=== EXERCISE INSTRUCTIONS ===
Please return every one of the rows below word for word, without adding, dropping or changing anything.

======== RECORDS TO PROCESS

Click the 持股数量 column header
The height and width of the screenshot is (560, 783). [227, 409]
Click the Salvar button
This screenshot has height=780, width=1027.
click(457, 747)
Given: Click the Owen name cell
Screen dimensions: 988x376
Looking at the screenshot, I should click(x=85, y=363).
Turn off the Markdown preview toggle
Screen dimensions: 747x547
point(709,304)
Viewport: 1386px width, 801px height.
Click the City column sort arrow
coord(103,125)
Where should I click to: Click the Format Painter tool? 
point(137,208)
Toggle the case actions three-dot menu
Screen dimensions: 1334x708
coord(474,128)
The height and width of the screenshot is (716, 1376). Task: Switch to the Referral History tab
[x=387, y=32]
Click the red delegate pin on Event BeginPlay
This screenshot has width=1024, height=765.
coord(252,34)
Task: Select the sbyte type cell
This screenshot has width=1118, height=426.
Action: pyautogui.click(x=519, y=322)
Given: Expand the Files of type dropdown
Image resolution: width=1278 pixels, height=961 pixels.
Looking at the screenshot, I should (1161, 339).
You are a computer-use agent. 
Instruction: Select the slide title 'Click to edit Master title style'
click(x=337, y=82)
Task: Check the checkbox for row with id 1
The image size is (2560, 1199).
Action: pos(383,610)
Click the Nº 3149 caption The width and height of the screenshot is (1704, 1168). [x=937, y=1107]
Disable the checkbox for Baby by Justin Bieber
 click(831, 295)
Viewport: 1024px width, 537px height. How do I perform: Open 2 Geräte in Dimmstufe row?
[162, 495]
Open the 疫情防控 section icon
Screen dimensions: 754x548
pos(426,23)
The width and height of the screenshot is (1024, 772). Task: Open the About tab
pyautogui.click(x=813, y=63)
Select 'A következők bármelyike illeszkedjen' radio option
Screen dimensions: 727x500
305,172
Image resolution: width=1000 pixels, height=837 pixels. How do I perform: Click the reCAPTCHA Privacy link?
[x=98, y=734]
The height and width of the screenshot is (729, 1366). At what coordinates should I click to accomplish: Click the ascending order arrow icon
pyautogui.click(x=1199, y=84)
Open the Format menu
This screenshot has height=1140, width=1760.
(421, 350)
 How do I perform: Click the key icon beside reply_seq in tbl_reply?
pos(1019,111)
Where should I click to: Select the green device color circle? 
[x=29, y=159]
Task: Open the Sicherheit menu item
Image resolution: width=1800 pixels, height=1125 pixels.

================

=== SOLUTION TO THE EXERCISE ===
Click the 持股数量 column header
The height and width of the screenshot is (560, 783). [227, 409]
Click the Salvar button
This screenshot has height=780, width=1027.
click(457, 747)
Given: Click the Owen name cell
Screen dimensions: 988x376
Looking at the screenshot, I should click(x=85, y=363).
Turn off the Markdown preview toggle
Screen dimensions: 747x547
point(709,304)
Viewport: 1386px width, 801px height.
Click the City column sort arrow
coord(103,125)
Where should I click to: Click the Format Painter tool? 
point(137,208)
Toggle the case actions three-dot menu
Screen dimensions: 1334x708
coord(474,128)
The height and width of the screenshot is (716, 1376). Task: Switch to the Referral History tab
[x=387, y=32]
Click the red delegate pin on Event BeginPlay
This screenshot has width=1024, height=765.
coord(252,34)
Task: Select the sbyte type cell
This screenshot has width=1118, height=426.
Action: pyautogui.click(x=519, y=322)
Given: Expand the Files of type dropdown
Image resolution: width=1278 pixels, height=961 pixels.
Looking at the screenshot, I should (1161, 339).
You are a computer-use agent. 
Instruction: Select the slide title 'Click to edit Master title style'
click(x=337, y=82)
Task: Check the checkbox for row with id 1
The image size is (2560, 1199).
Action: pos(383,610)
Click the Nº 3149 caption The width and height of the screenshot is (1704, 1168). [x=937, y=1107]
Disable the checkbox for Baby by Justin Bieber
 click(831, 295)
Viewport: 1024px width, 537px height. How do I perform: Open 2 Geräte in Dimmstufe row?
[162, 495]
Open the 疫情防控 section icon
Screen dimensions: 754x548
pos(426,23)
The width and height of the screenshot is (1024, 772). Task: Open the About tab
pyautogui.click(x=813, y=63)
Select 'A következők bármelyike illeszkedjen' radio option
Screen dimensions: 727x500
305,172
Image resolution: width=1000 pixels, height=837 pixels. How do I perform: Click the reCAPTCHA Privacy link?
[x=98, y=734]
The height and width of the screenshot is (729, 1366). At what coordinates should I click to accomplish: Click the ascending order arrow icon
pyautogui.click(x=1199, y=84)
Open the Format menu
This screenshot has height=1140, width=1760.
(421, 350)
 How do I perform: Click the key icon beside reply_seq in tbl_reply?
pos(1019,111)
Where should I click to: Select the green device color circle? 
[x=29, y=159]
Task: Open the Sicherheit menu item
Image resolution: width=1800 pixels, height=1125 pixels.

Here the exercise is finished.